A piece of antifragility is the idea that we cannot predict, we are overwhelmed not by the likelihood of our predictions, but by "Black Swan Events." These are defined not by their likelihood but by their consequences. A low-likelihood high-consequences event is more important (and less predictable) than a predicted event.
If this is the case, and we need to consider the nature of black swan events that are low probability, we need some heuristics that address these events.
- never fly without a pilot, or a copilot
- climb until you fall, unless you are in a no-fall zone, then make yourself safe and don't accept the risk
- Use pre-mortems to frame-storm and identify consequences, not probabilities
[[Antifragility]] matters because too often we are constrained by our circumstances, and we consider the fragility of the situation.
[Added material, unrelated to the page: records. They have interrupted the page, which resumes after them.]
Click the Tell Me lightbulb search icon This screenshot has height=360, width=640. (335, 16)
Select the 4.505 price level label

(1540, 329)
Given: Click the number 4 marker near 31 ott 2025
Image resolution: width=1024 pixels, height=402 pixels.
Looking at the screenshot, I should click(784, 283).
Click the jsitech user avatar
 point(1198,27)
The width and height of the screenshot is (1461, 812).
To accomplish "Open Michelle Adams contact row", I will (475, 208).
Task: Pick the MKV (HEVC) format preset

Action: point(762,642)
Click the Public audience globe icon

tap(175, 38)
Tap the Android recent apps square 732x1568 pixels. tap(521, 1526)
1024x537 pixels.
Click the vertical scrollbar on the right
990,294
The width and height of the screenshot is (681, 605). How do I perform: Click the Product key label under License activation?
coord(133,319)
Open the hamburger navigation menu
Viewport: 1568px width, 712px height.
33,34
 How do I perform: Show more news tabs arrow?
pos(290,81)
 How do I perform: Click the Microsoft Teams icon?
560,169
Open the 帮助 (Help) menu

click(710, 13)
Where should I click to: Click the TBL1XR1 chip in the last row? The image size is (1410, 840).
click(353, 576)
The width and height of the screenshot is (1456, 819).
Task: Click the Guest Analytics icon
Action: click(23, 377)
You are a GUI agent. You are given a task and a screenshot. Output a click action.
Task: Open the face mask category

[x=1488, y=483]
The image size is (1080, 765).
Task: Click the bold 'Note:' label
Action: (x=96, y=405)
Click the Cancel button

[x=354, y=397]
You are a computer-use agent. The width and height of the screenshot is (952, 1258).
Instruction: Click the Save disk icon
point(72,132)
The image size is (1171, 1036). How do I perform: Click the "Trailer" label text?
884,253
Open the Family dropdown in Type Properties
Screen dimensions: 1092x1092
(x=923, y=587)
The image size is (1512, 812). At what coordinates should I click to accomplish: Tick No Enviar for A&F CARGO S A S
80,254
Antifragility could be a mindset or [[cognitive frames]] of our situation, if we set it up properly in the beginning. In this way, we empower the team, distribute the decision-making and risk, and create a culture whereby even failure leads to the team being closer because everyone feels that their voice was heard through the process.
The opposite argument to antifragility would be that life is fragile and that success is not guaranteed. That certain things really do matter, and that by focusing on "everything being learning" you diminish the importance of certain outcomes over other outcomes.